• TASKS TO PERFORM:
1) Switch "ineffable" to "indescribable" in the Northern Lights piece, starting with "FINDING YOUR AURORA" and going on through "totally sublime experience.".
2) According to the Northern Lights piece, how far do the electrically charged particles travel from the sun?
3) Carry on the piece about seeing the Northern Lights in Iceland from the point where it stops.

• SOURCE DOCUMENT:

━━━━━━━━━━━━━━━━

Seeing the Northern Lights in Iceland

Seeing the Northern Lights in Iceland


FINDING YOUR AURORA

When you read articles about the Northern Lights, they usually open with definitions of what they actually are, descriptions of their various different names, such as the Aurora Borealis or even the Dawn Goddess, as well as various scientific explanations. The reason for this is because it is nigh on impossible to put the experience of seeing them into words. They are, in fact, ineffable. Or beyond words. What we can tell you, however, is that Iceland is an exquisite place to embrace the ineffable, because the country’s other worldly landscapes proffer the perfect backdrop for this already surreal and yet totally sublime experience.
One of the secrets of seeing the Northern Lights in Iceland is to be far away from artificial light, so that you can see the real thing as clearly as possible. The real thing being electrically charged particles travelling 93 million miles from the sun, then colliding with gases in the earth’s atmosphere to create different coloured lights – just to get the obligatory scientific blurb out of the way. And if you travel with a tour operator that is expert in taking you to such remote spots, not just a few kilometres outside the capital on a burgeoning bus trip, you will hopefully get to experience the lights in some of the wild, coastal and lava filled landscapes that Iceland is so celebrated for.

━━━━━━━━━━━━━━━━

• RECORDED DATA:
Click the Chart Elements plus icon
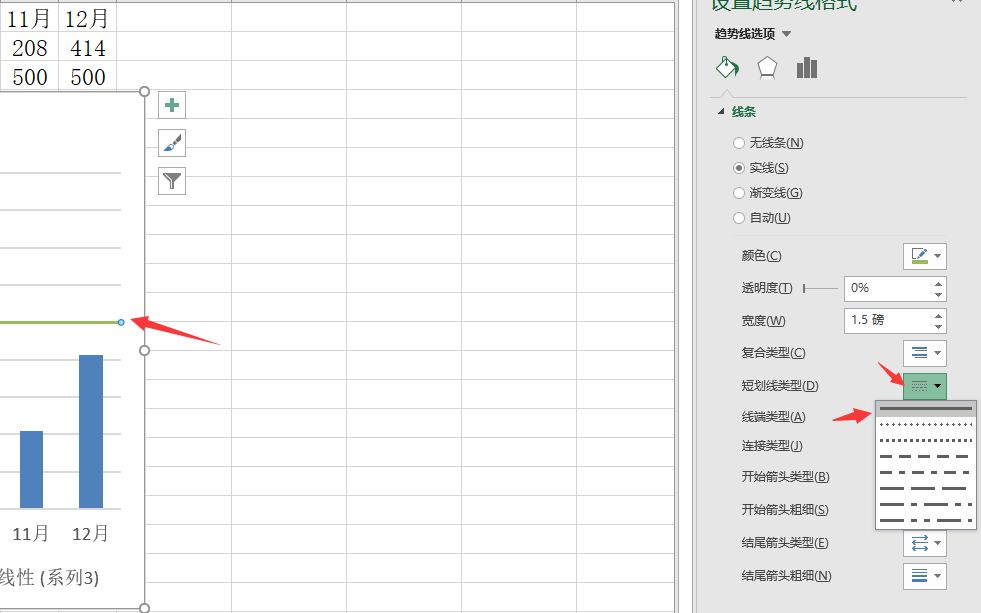The width and height of the screenshot is (981, 613). [172, 105]
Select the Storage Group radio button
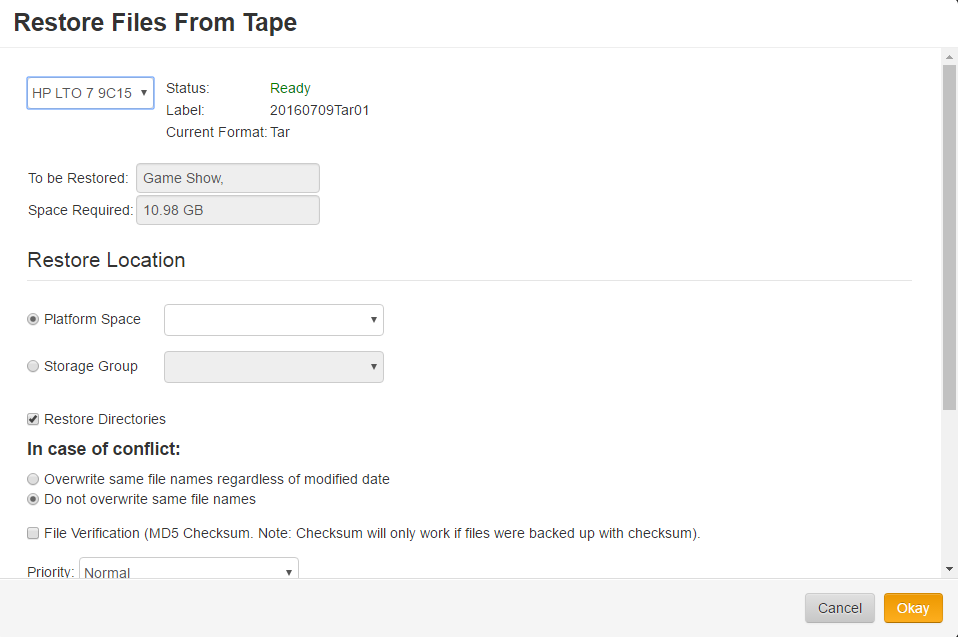This screenshot has height=637, width=958. pos(33,366)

━━━━━━━━━━━━━━━━

• ANSWERS PER TASK:
1)
FINDING YOUR AURORA

When you read articles about the Northern Lights, they usually open with definitions of what they actually are, descriptions of their various different names, such as the Aurora Borealis or even the Dawn Goddess, as well as various scientific explanations. The reason for this is because it is nigh on impossible to put the experience of seeing them into words. They are, in fact, indescribable. Or beyond words. What we can tell you, however, is that Iceland is an exquisite place to embrace the indescribable, because the country’s other worldly landscapes proffer the perfect backdrop for this already surreal and yet totally sublime experience.

2) 93 million miles.

3)
Some of these dark sky landscapes include Borganes on the Borg Peninsula, about 75km north of Reykjavik, which overlooks the Borgarfjorour Fjord. Or the Jokulsarlon Lagoon area in the south east of the country, where you can stay in a remote waterside hostel with few other people around, once the sun has set and the day trippers have returned to the city lights. In the east, Hofn is another popular spot on the coast for waiting and watching, and is also gateway to Vatnajokull National Park which has the largest ice cap outside the poles, as well as active volcanoes rumbling all around.
The swirling movement and the array of colours is what makes your heart miss a beat when you see the Northern Lights, and has everyone reaching for their cameras. Greens and yellows are the most common, while rare reds and blues are highly sought after. No matter what they produce on the day, as if to protect their magic, they are almost diva-esque in their willingness to be photographed. This is where Iceland’s photography holiday experts step in, who lead trips specifically to help you learn the techniques necessary to capture the Temperamental Lady, another northern namesake. These trips vary in length between five and ten days generally, with the latter taking you further north to the likes of Snaefellsnes Peninsula where its eponymous volcano, topped by a glacier, is a gift to all photographers. Lights or no lights.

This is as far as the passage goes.